> YOUR INSTRUCTIONS: Every line from the first one in the listing down to the line with "Task: Minimize the Ads Check by SMIT panel" should be restated word for word.

> STUDY MATERIAL:
┄┄┄┄┄┄

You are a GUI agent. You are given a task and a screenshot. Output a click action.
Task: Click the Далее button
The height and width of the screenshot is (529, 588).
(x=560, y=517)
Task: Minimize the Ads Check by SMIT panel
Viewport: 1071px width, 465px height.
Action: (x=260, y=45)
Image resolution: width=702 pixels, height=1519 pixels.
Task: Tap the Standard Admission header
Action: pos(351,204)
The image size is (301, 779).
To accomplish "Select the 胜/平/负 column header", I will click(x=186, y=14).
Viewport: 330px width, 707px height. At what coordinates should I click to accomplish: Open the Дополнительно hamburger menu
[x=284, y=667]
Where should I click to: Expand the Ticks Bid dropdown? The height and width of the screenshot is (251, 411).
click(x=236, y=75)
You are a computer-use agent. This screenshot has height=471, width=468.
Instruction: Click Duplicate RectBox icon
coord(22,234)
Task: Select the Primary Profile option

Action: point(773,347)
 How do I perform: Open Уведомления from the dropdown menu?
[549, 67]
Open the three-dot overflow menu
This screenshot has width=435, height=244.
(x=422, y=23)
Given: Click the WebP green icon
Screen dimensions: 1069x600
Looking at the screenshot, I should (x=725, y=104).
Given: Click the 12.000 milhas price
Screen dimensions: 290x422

┄┄┄┄┄┄

> TASK OUTPUT:
You are a GUI agent. You are given a task and a screenshot. Output a click action.
Task: Click the Далее button
The height and width of the screenshot is (529, 588).
(x=560, y=517)
Task: Minimize the Ads Check by SMIT panel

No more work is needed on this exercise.